A blockchain network is powered by the exchange of information between nodes. These are the individual ‘worker ants’ whose collective strength makes the system function, and whose distributed nature makes the network secure. According to the logic, it is hard to corrupt a network of nodes, because you have to corrupt each one individually.
To take a political analogy, a blockchain is similar to Switzerland, as opposed to a traditional centralized network, which is more like a banana republic.
In order to influence the public policy of the latter, you would need to bribe a dictator and a perhaps a handful of officials. Switzerland, on the other hand, is so decentralized that a well-traveled, well-educated citizen may well be unable to tell you who the country’s president is. Small though it is, altering Swiss national policy would involve a tedious process of traveling from kanton to kantons, and likely end in the failure to secure a majority.
As we know from the existence of consensus-based attacks, the Swiss-like nature of blockchains is not 100% proof against incursions from malevolent actors. And decentralization of consensus is more or less irrelevant when the ambitions of the attackers are focused on an individual kanton/node, with the aim of influencing a specific transaction.
Rather than raising an entire army to seize control of the radio stations, train depots, and post offices like traditional revolutionaries, Network Attacks are more like sending a commando unit to waylay a vehicle carrying precious cargo, blow up a power station, or kidnap a foreign dignitary.
As with all categories of attack, there are multiple variants, and in this article we’ll be covering those most commonly discussed.
Nodes in a Proof of Work (PoW) system are in theory vulnerable to a series of maneuvers that can be used to fake and/or reverse transactions by identifying loopholes in the mining process.
In a Finney attack, an attacker mines a block as usual, including a transaction that sends coins to his account. Before broadcasting it, however, he sends the same coins to a merchant and receives a service in return. When the originally mined block is broadcast, the transaction to the merchant is erased.
Another variant of this is a Race attack, whereby an attacker creates two conflicting transactions, one sending payment to the victim, and another returning an identical amount to the attacker. Since one transaction must prevail, if the second transaction invalidates the first transaction, the victim is left out of pocket.
Combining the two approaches above in a so-called Vector76 attack, an attacker can broadcast two transactions to his own account, one high-value, and one low-value. The high amount is deposited, but the network accepts and records the low amount.
While these ‘classical’ tactics appear in almost every list of blockchain cyberattacks, they are difficult to achieve in practice, and can be guarded against by adjusting the parameters for accepting transactions (e.g. insisting that they be confirmed by the network). They serve as useful illustrations of how one can defraud a node.

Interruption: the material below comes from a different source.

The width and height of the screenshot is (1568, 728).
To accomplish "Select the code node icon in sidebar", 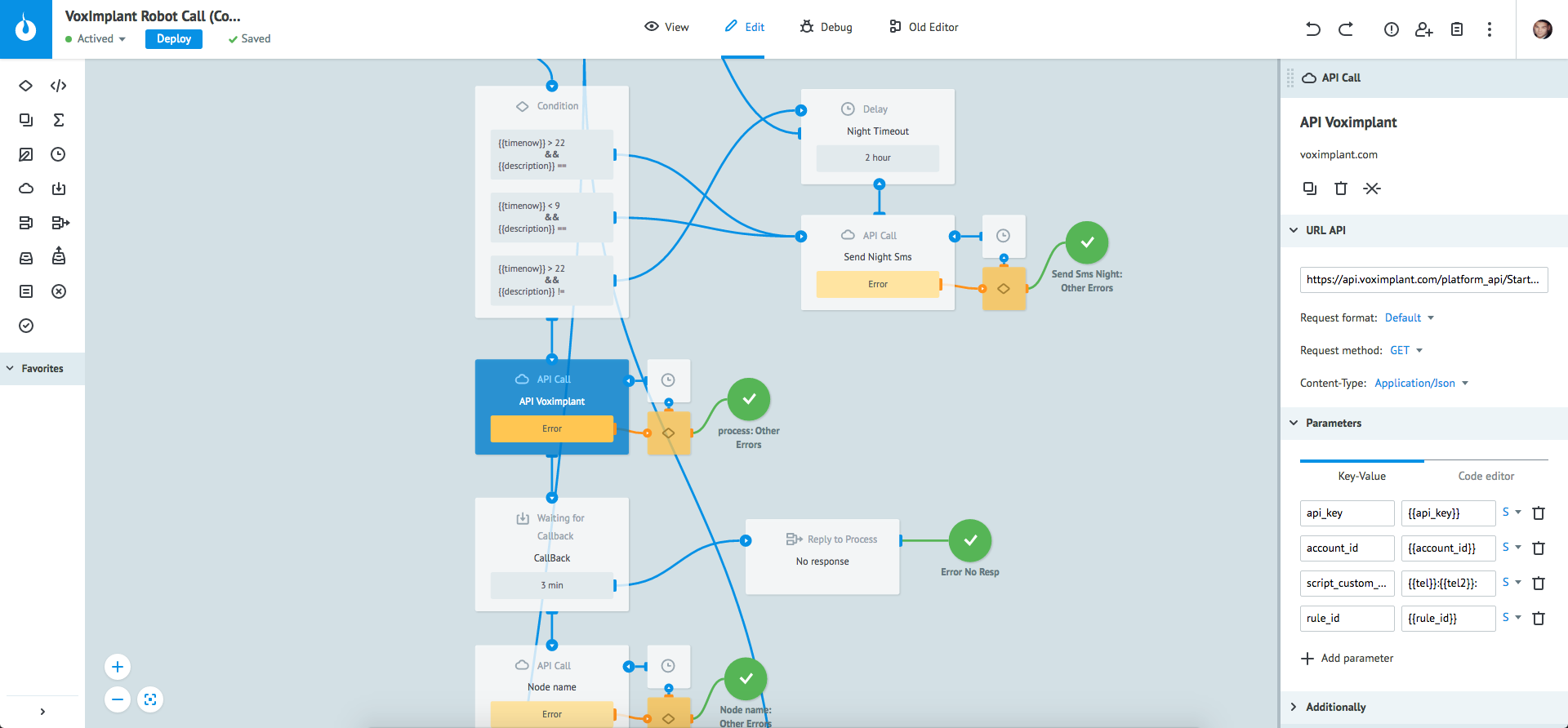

A routing attack relies on disrupting communication between nodes. Attackers conspire to block or delay transactions emanating from a particular node or network of nodes, rendering the mined blocks temporarily or permanently unrecognized by the wider network.

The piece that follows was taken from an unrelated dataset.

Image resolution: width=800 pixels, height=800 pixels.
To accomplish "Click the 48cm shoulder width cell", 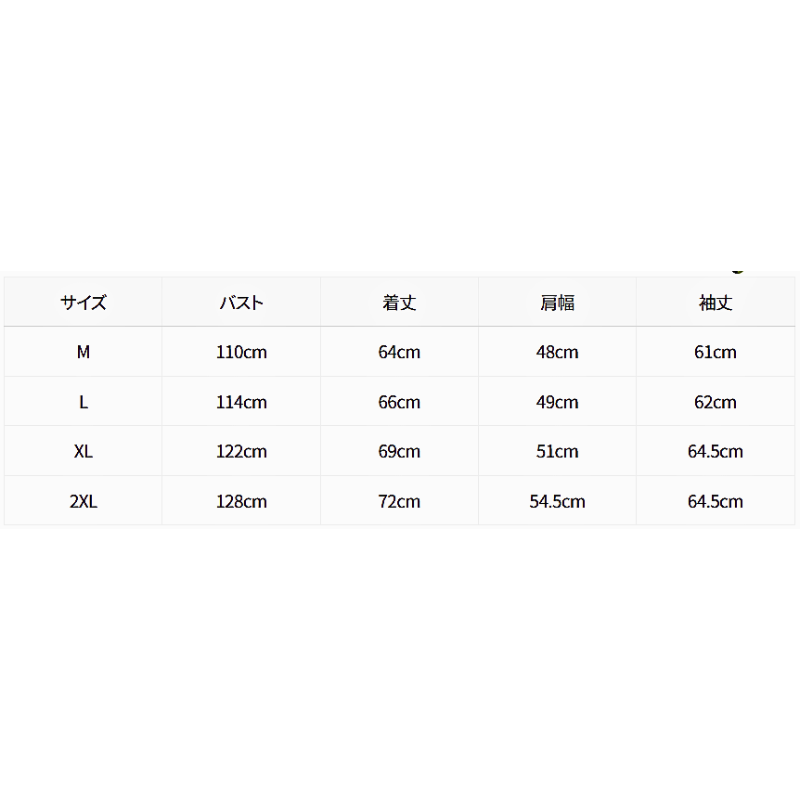I will 557,352.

The strategy comes in two main varieties: a partitioning attack involves completely separating a set of nodes from the rest of the network, whereas a delay attack aims simply to slow the speed of information flowing to and from a given set of nodes.
How the attacker achieves this is somewhat technical, but the strategy essentially works by the entity positioning itself in the path of the traffic and intercepting transactions, thereby jamming or slowing the ‘route’ through which the data must pass.
In both cases, the disconnect can be exploited to carry out double-spending and/or cause damage to a miner through loss of revenues (by making it impossible to validate or initiate transactions).
The Bitcoin network is vulnerable to routing attacks because although it is technically decentralized, mining power is concentrated (with around 68% hosted on 10 networks) as is network traffic (3 transit networks account for 60% of total connections). This means that a malign actor has fewer points of failure that they must exploit.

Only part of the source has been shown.